Collected data:
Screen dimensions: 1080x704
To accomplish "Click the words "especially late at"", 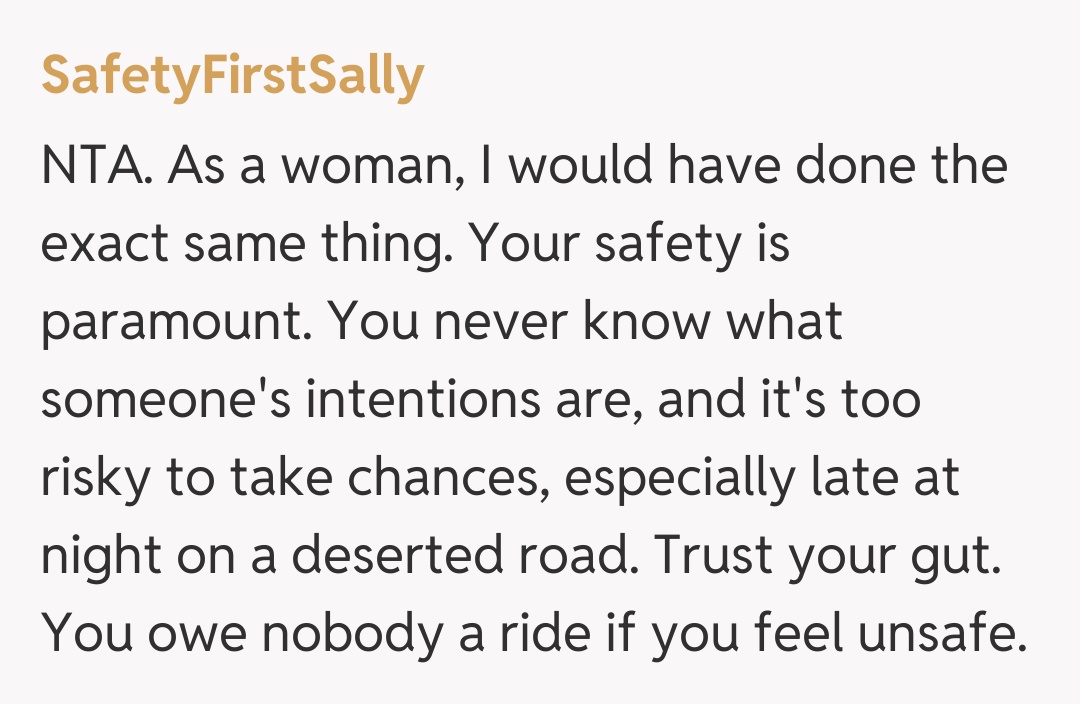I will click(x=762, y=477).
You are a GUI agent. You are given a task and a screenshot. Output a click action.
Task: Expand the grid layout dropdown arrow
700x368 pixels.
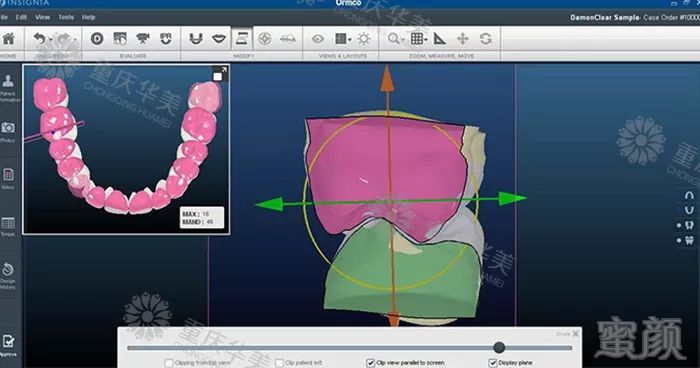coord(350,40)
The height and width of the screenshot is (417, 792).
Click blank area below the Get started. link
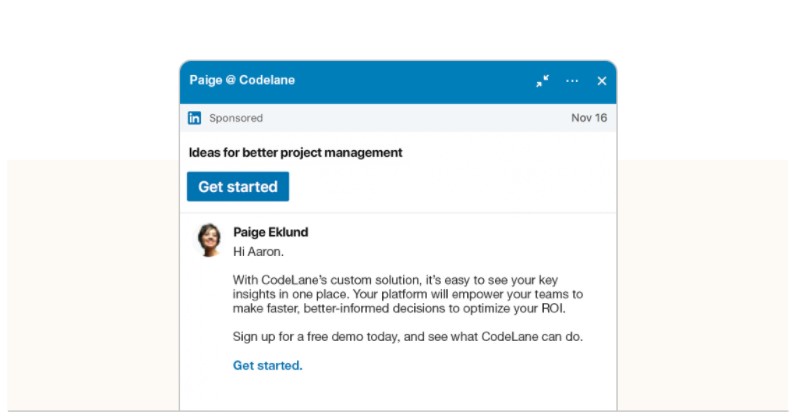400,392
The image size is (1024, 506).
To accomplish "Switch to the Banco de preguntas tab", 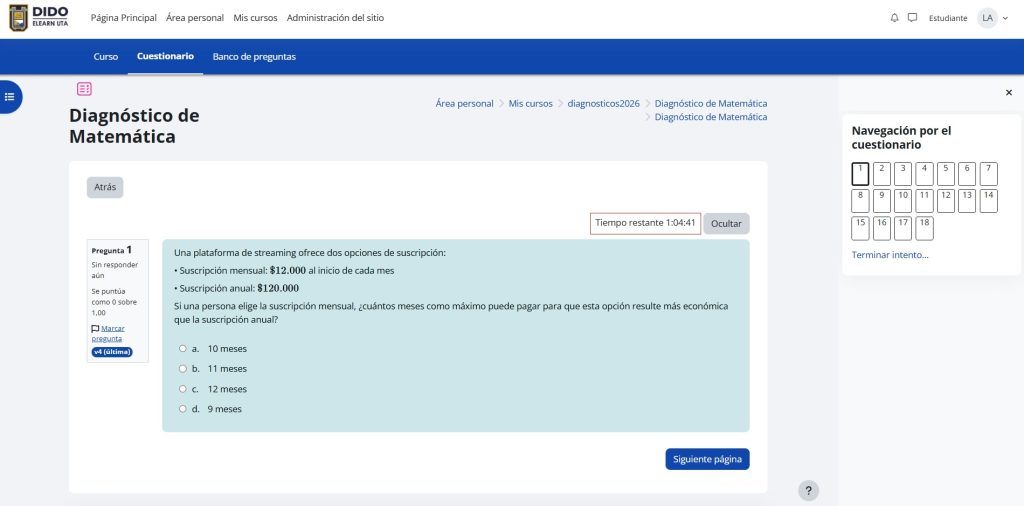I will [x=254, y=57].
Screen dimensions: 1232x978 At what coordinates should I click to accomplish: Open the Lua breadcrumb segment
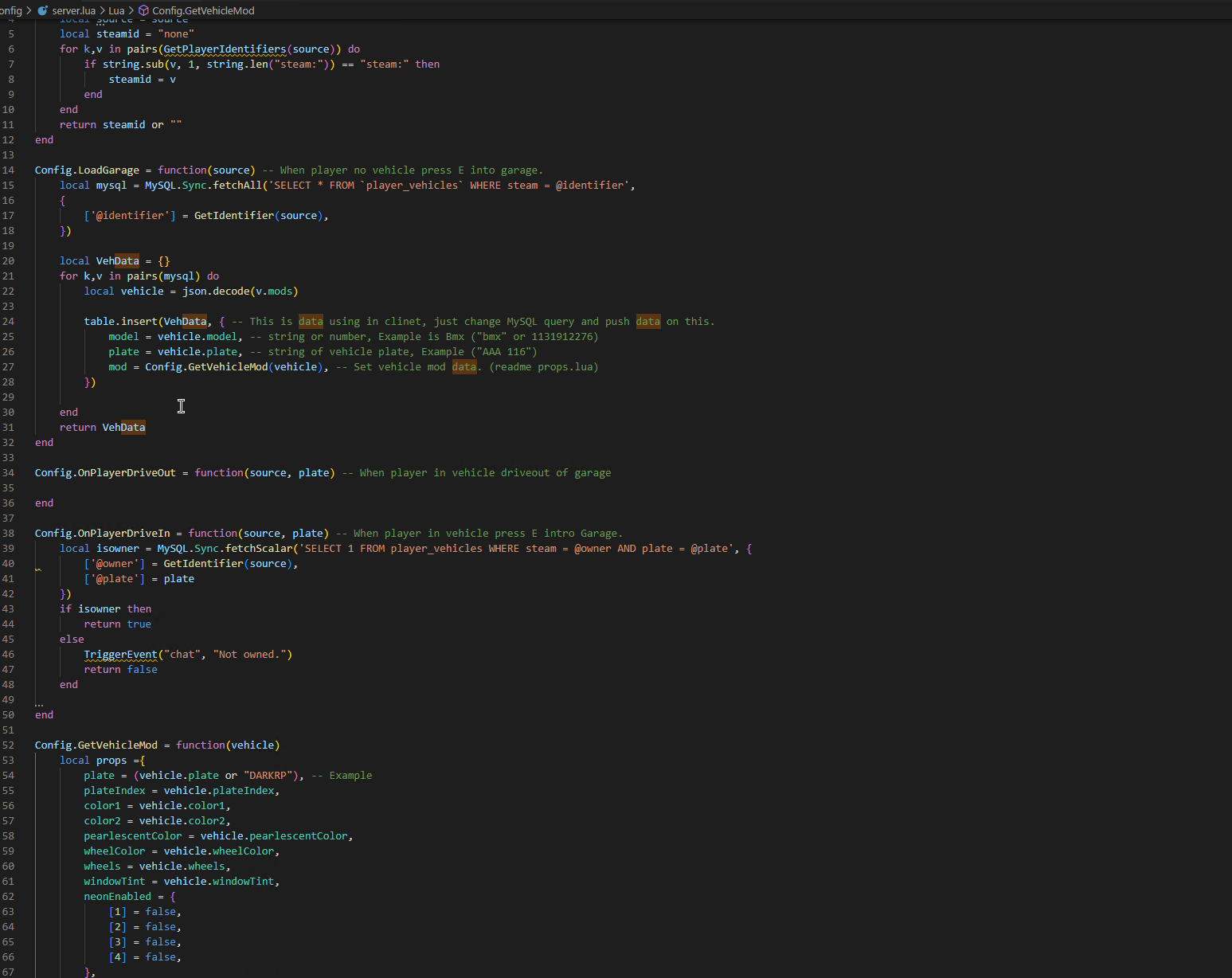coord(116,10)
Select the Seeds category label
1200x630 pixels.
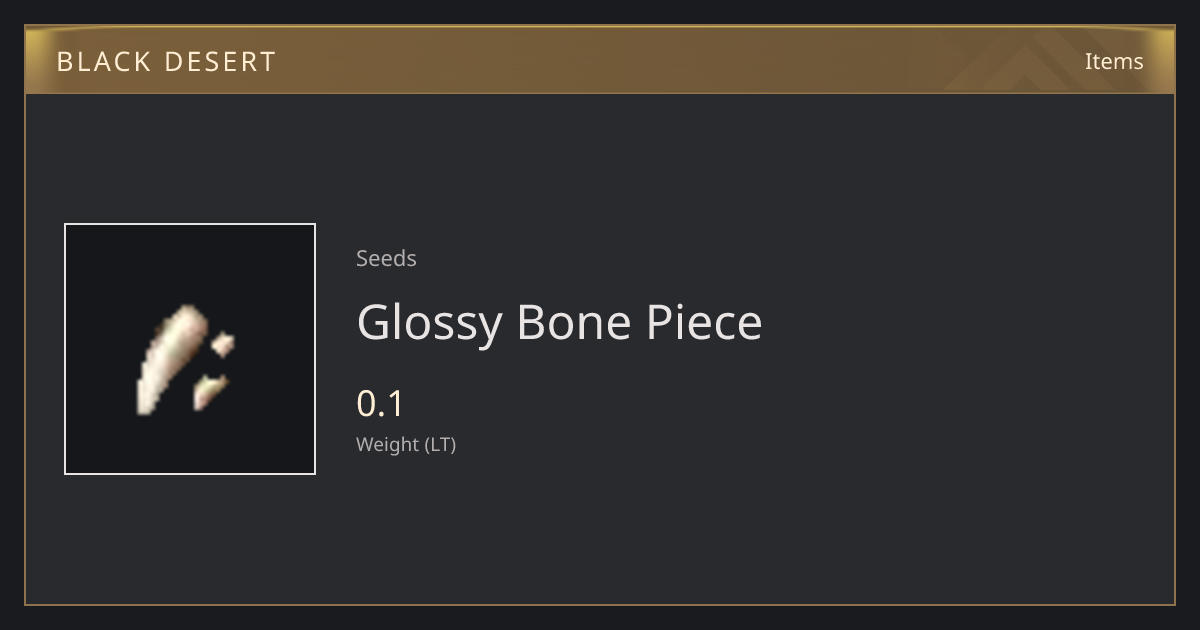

__YOUR GOAL__
Copy all lines above where "screenshot" is present.

__TASK SOLUTION__
You are a GUI agent. You are given a task and a screenshot. Output a click action.
The height and width of the screenshot is (417, 792).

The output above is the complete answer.